All four are trying to make up for lost time — though admittedly this seems to have had little adverse effect on Sanders, who is the late favorite to win the caucuses.
Other candidates are grappling with the competing claims on their time and attention, however.
Warren, for example, was too late to make an event she had been scheduled to attend with Rep. Ayanna Pressley (D-Mass.) in downtown Des Moines on Friday evening. The Massachusetts senator did eventually arrive, direct from Washington, and briefly addressed waiting supporters in a packed bar across the street from the original venue.
The impeachment proceedings could resonate in other ways, too. Former Vice President Joe Biden has repeatedly claimed that he will be able to work with Republicans if elected. At a Friday event at a Quality Inn in the eastern Iowa town of Fort Madison, Biden complained about rivals who condemned him as “naive” for this view.
But the Biden case of comity and cooperation could be harder to make after Republican senators marched in lockstep with Trump over impeachment, not just in terms of their likely vote at the end of the process but in their refusal to countenance calling witnesses.

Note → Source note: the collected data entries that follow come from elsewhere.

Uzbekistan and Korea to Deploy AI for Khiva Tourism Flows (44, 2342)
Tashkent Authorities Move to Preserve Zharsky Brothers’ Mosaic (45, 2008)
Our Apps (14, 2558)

Then there is the biggest question of all facing Democrats at the caucuses: Who is best to beat Trump?
Left-leaning supporters of Sanders and Warren and the more centrist backers of Biden, Klobuchar and former South Bend, Ind., Mayor Pete Buttigieg are united in their loathing of the president and their desire to beat him.
Eighty-one-year-old Jeraine Hofer, a Biden supporter, described Trump as “one of the worst presidents of my lifetime.” Beating him was imperative, Hofer added, because “we have a chance of losing our democracy right here.”
The question, of course, is how best to win.
Warren, speaking in Cedar Rapids on Saturday, cast Trump as a symptom of larger ills in American society — and presented herself as the candidate to take on those deeper issues.
“A country that elects a man like Donald Trump has serious problems,” Warren told the crowd.
Biden supporters, by contrast, typically depict Trump as a one-man historical aberration and their preferred candidate as the person to restore normalcy.
Former Iowa Gov. Tom Vilsack (D), who is backing Biden, told The Hill on Friday, “People say, ‘Well, he needs more energy.’ No, actually he needs to provide a contrast to President Trump. President Trump has plenty of energy but people are saying, ‘Too much, too much.’ We want someone who is a statesman, who is calming.”
But one thing is for sure. For now, Trump is not going anywhere. And he is already framing the election on his terms, in Iowa and across the nation.
“This election is a choice between American freedom and democratic socialism,” he told his crowd in Des Moines on Thursday.
Voters need to stick with him, he told them, rather than migrating to “the radical socialist Democrats just down the street.”
The Memo is a reported column by Niall Stanage, primarily focused on Donald Trump’s presidency.